[Selected text]:
· · · · ·
297. Serialize and Deserialize Binary Tree

Hard
Serialization is the process of converting a data structure or object into a sequence of bits so that it can be stored in a file or memory buffer, or transmitted across a network connection link to be reconstructed later in the same or another computer environment.
Design an algorithm to serialize and deserialize a binary tree. There is no restriction on how your serialization/deserialization algorithm should work. You just need to ensure that a binary tree can be serialized to a string and this string can be deserialized to the original tree structure.
Example: 
You may serialize the following tree:

    1
   / \
  2   3
     / \
    4   5

as "[1,2,3,null,null,4,5]"
Clarification: The above format is the same as how LeetCode serializes a binary tree. You do not necessarily need to follow this format, so please be creative and come up with different approaches yourself.
Note: Do not use class member/global/static variables to store states. Your serialize and deserialize algorithms should be stateless.
Solution:
 1 take BST for examle, can't use inorder traversal. can't determine which node is root. the root is not the mid node.
the root is not the mid node

    1
     \
      2
       \
        3
          \
           4
2 use preorder traversal. need to add "null" into String when the node is null. with the "null", 135 can reconstruct into many trees.
· · · · ·
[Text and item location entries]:
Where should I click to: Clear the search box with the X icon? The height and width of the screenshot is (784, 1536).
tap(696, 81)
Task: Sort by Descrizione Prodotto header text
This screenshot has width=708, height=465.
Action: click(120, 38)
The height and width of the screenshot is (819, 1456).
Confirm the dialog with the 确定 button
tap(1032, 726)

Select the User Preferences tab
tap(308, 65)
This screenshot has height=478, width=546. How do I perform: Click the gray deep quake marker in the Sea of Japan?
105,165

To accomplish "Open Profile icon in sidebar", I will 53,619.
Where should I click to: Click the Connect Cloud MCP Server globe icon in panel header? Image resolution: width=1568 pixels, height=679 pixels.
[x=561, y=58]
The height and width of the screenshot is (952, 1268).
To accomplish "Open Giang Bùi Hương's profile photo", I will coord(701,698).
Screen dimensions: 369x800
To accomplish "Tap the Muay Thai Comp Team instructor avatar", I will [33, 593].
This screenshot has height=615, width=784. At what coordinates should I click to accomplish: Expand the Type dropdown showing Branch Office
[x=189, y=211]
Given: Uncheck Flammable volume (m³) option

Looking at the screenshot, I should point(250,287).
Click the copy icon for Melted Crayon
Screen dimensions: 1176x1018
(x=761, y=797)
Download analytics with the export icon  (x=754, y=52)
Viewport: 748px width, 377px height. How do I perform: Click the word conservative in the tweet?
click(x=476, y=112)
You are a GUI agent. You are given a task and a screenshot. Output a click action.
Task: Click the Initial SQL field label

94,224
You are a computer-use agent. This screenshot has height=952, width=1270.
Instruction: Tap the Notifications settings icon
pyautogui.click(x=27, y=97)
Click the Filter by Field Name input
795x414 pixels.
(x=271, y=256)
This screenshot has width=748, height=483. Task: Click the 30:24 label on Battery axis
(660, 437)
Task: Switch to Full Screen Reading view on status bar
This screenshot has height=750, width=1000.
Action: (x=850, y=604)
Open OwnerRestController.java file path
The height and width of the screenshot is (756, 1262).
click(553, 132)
· · · · ·
[Problems to solve]:
1. According to the binary tree serialization problem, what property must the serialize and deserialize algorithms have?
2. In the binary tree serialization problem, write out the stretch from "Clarification: The above format" through "into many trees.", substituting "level-order" for "preorder".

[Exercise results]:
1. They must be stateless.

2.
Clarification: The above format is the same as how LeetCode serializes a binary tree. You do not necessarily need to follow this format, so please be creative and come up with different approaches yourself.
Note: Do not use class member/global/static variables to store states. Your serialize and deserialize algorithms should be stateless.
Solution:
 1 take BST for examle, can't use inorder traversal. can't determine which node is root. the root is not the mid node.
the root is not the mid node

    1
     \
      2
       \
        3
          \
           4
2 use level-order traversal. need to add "null" into String when the node is null. with the "null", 135 can reconstruct into many trees.